▶ _Short task 1_: Repeat the records below exactly, starting at the line that contains "The height and" and continuing through the last line of the records, with both ends included. Leave the pictures out of your answer.

▶ _Supplied passage_:
►

# Feeder Rats



## alexbee (Mar 3, 2016)

Hey guys

can anyone recommend a place for me to buy rats? im sick of paying the pet shop prices, ive had a look at rodent farm but they have a min 2kg order which is annoying. Im in Brisbane if that helps.

Alex


----------



## ronhalling (Mar 4, 2016)

I would be be giving [MENTION=41835]Wokka[/MENTION] a go, he is a member on here.  ....................Ron


----------



## Wokka (Mar 4, 2016)

thanks for the recommendation Ron, but Rodentfarm is not geared up to deliver small quantities to Brisbane.we require thermal mass to maintain temperature during transit. We recommend that if you require less than 2 kilos you support your local pet shop. Without support they will disappear and their will be nothing locally.


----------



## Chris1 (May 26, 2018)

2kg isn't really much, they last for ages in the freezer, get multiple sizes if you're feeding a growing snake.... Otherwise team up with other locals and put in a bigger order?


----------



## Ropey (May 26, 2018)

Shame you weren't in Newcastle @alexbee . I used to pay stupid prices at my local pet shop too until I found Southern Cross Reptiles. I went from paying upwards of $70 for 6 rats down to $24 for 6 rats. SCR feeds them the good stuff...... no dog food.


----------

◄

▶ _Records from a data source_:
►

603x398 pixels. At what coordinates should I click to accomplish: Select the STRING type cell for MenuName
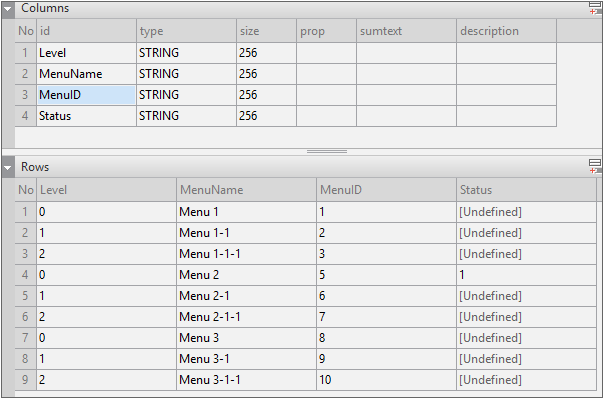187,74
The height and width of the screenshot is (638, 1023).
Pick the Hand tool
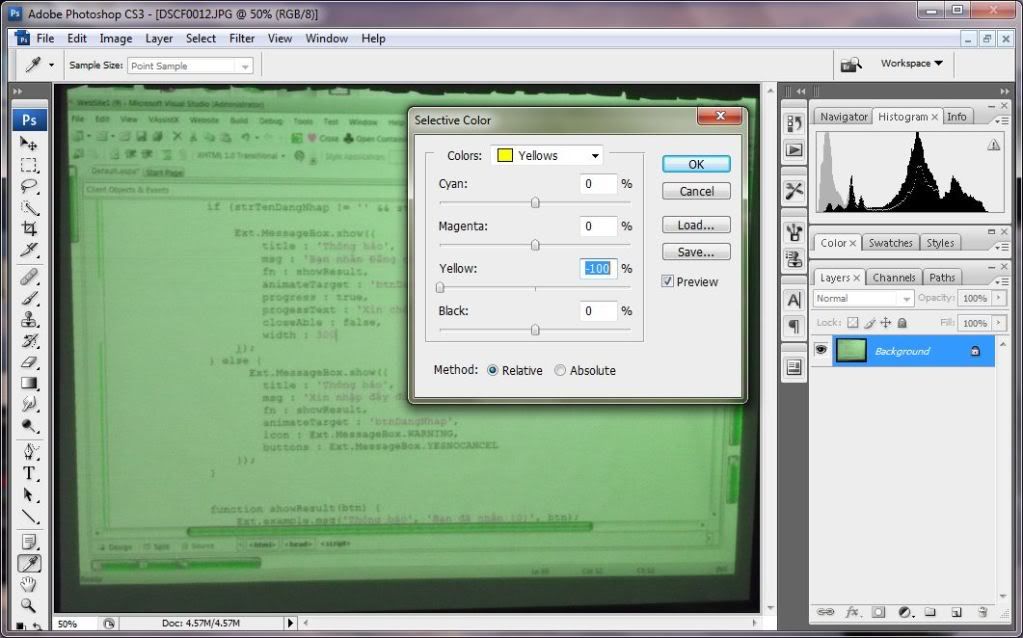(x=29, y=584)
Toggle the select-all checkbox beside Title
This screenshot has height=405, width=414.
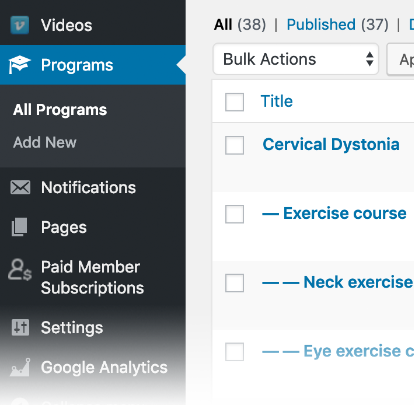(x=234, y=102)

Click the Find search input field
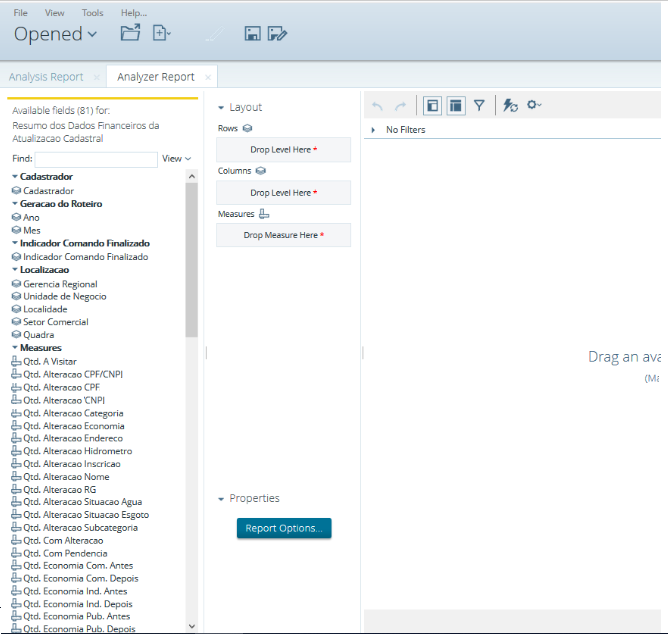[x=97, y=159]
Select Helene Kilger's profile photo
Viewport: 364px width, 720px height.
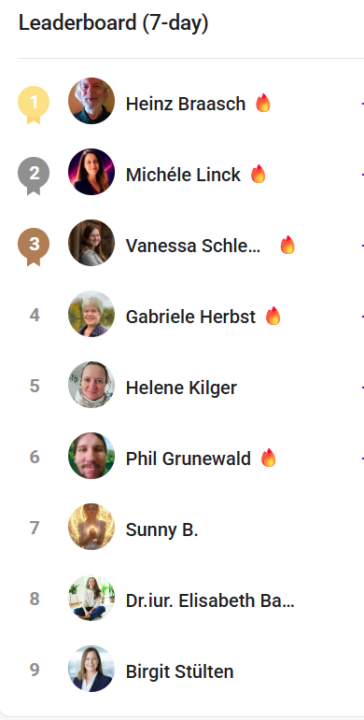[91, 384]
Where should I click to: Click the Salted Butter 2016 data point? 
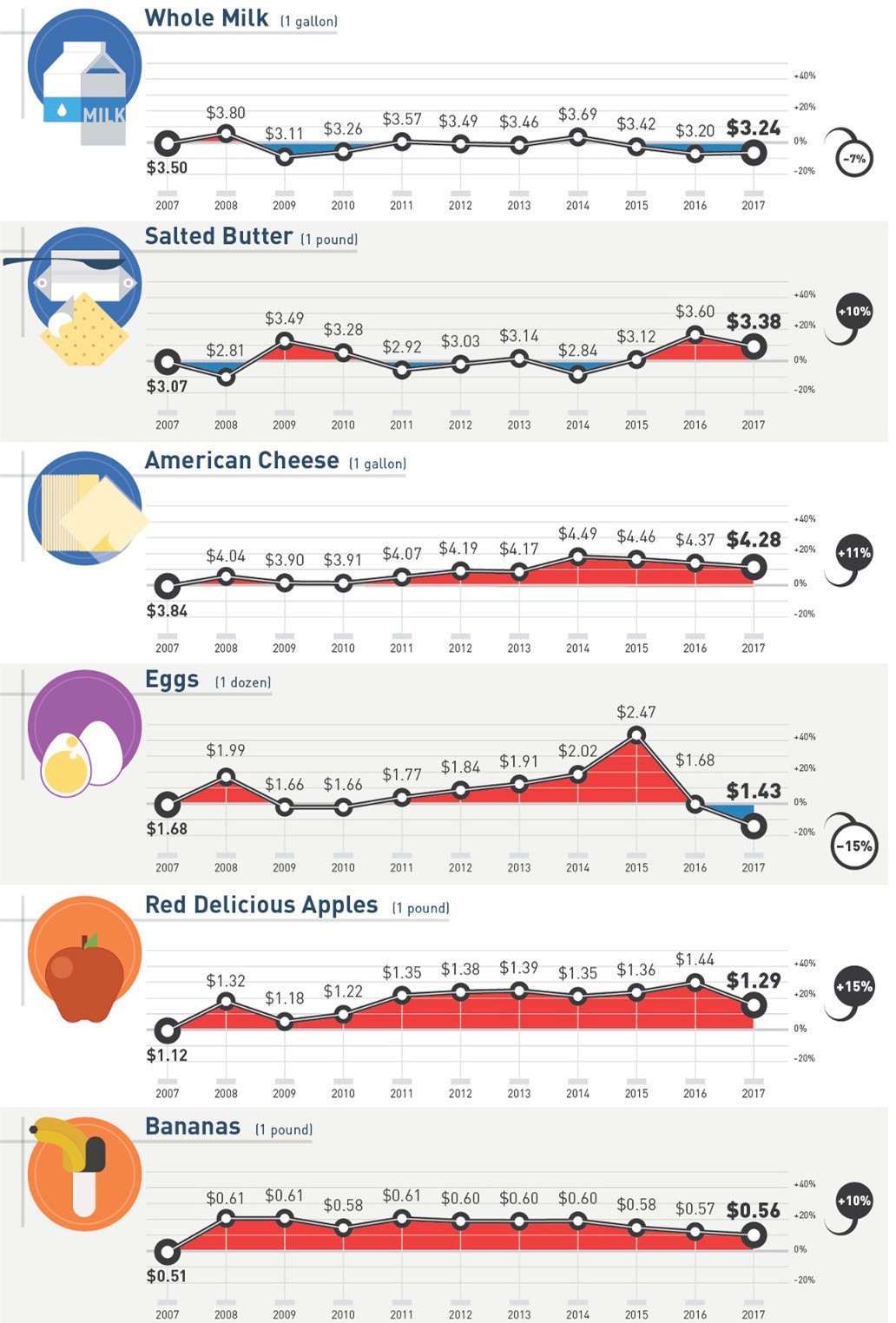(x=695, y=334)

◄

▶ _Short task 2_:
Answer these questions using the feeder rats thread above:
(a) What is the minimum order at Rodent Farm, according to alexbee?
(b) In which city is alexbee located?
(c) After finding Southern Cross Reptiles, how much does Ropey pay for 6 rats?

▶ _Written response 1_:
The height and width of the screenshot is (638, 1023).
Pick the Hand tool
(x=29, y=584)
Toggle the select-all checkbox beside Title
This screenshot has height=405, width=414.
(x=234, y=102)

Click the Find search input field
[x=97, y=159]
Select Helene Kilger's profile photo
Viewport: 364px width, 720px height.
[91, 384]
Where should I click to: Click the Salted Butter 2016 data point? 
(x=695, y=334)

▶ _Written response 2_:
(a) 2kg
(b) Brisbane
(c) $24